04 · CodeLab 02 — Tool Use

Status: Outline. Body fills in Week 2. Voice: principal-level, hands-on, BFSI-themed.

What this lab is. A working tool-use loop: define a tool schema, handle the tool_use → tool_result loop, run multiple tools in parallel, surface the eval-relevant fields. The second commit of the GitHub artifact.

What this lab is NOT. A LangChain/LangGraph wrapper. Not a multi-agent crew.

Goal

By end of lab:

A Python module that:
- Defines 2–3 tools with proper JSON Schema.
- Implements the tool_use loop end-to-end.
- Handles parallel tool calls correctly.
- Records tool_use blocks + tool_result blocks for eval consumption.
- Demonstrates an idempotent vs non-idempotent tool side by side.

Prerequisites

CodeLab 01 complete.
Familiarity with the response shape (content blocks, stop_reason).

Step-by-step outline

Step 1 — Define the tool schema for a BFSI customer-balance lookup

Tool name: get_customer_balance.
Input schema: {account_id: str (regex: account-format), as_of_date: str (ISO date)}.
Description: precise, behavioral. "Returns the available account balance as of the given date. Read-only. Does not initiate any transactions."

Step 2 — Define a second tool: a deterministic FX rate lookup

Tool name: get_fx_rate.
Schema: {base: str (3-letter code), quote: str (3-letter code), as_of_date: str}.
Description: read-only, deterministic.

Step 3 — Define a third tool: a non-idempotent operation (for the contrast)

Tool name: submit_alert_to_compliance (mutation).
Schema includes a client_request_id field for idempotency-key passing.
Description explicitly notes it's mutation and idempotent-by-key.

Step 4 — Implement the tool_use loop

Start a conversation with tools=[...].
On stop_reason == "tool_use", parse tool_use blocks.
Run the tools (mock implementations are fine for the lab).
Construct tool_result blocks with the outputs.
Continue the conversation; loop until stop_reason == "end_turn".

Step 5 — Parallel tool calls

Test a prompt that invites two independent tools (e.g. "what's customer X's USD balance in INR as of today?").
Verify Claude returns multiple tool_use blocks in one response.
Run them in parallel (asyncio.gather or threadpool).
Return both tool_result blocks in one user-message turn.

Step 6 — Error handling

One tool deliberately raises (invalid account_id).
Return the error as a tool_result with is_error: true and a clear message.
Verify Claude reasons over the error rather than papering over it.

Step 7 — Logging hooks

Each tool call (request + response) goes to logs/tool_calls.jsonl.
Used in CodeLab 05 to score tool-call correctness.

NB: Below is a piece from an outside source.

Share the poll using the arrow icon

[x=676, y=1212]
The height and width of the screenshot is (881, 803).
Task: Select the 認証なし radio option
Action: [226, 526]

Code skeleton (placeholder — fill in Week 2)

TOOLS = [
    {
        "name": "get_customer_balance",
        "description": "Returns the available account balance as of the given date. Read-only.",
        "input_schema": {
            "type": "object",
            "properties": {
                "account_id": {"type": "string", "pattern": "^acct-[0-9]{8}$"},
                "as_of_date": {"type": "string", "format": "date"},
            },
            "required": ["account_id", "as_of_date"],
        },
    },
    # ... fx_rate, submit_alert_to_compliance
]

def run_tool_use_loop(initial_prompt: str):
    messages = [{"role": "user", "content": initial_prompt}]
    while True:
        resp = client.messages.create(
            model="claude-sonnet-4-6",
            max_tokens=2048,
            tools=TOOLS,
            messages=messages,
        )
        messages.append({"role": "assistant", "content": resp.content})
        if resp.stop_reason == "end_turn":
            return resp
        tool_results = handle_tool_uses(resp.content)
        messages.append({"role": "user", "content": tool_results})

Acceptance criteria

[ ] Three tools defined with clean schemas.
[ ] Tool-use loop runs end-to-end.
[ ] Parallel tool calls demonstrated and verified.
[ ] Error case demonstrated; Claude reasons over the error.
[ ] Idempotency-key pattern visible on the mutation tool.
[ ] Structured logging captures tool_use + tool_result pairs.

Stretch goals

Wrap the tool loop as an mcp server (preview of CodeLab integration with MCP).
Add a "tool budget" — fail the conversation if Claude calls >N tools.

Cross-references

Note: 04 — Tool Use and Structured Outputs.
Module 08: Tool Schema Design Doctrine.
Sibling: 03 — Structured Output.
Sibling: 05 — Custom Eval Harness.

Strong-Hire bar for this lab

Tool schemas are behavioral contracts, not field lists.
Parallel tool calls work first try; not added as an afterthought.
Error path doesn't paper over failure.
Mutation tool wears its idempotency key on its sleeve.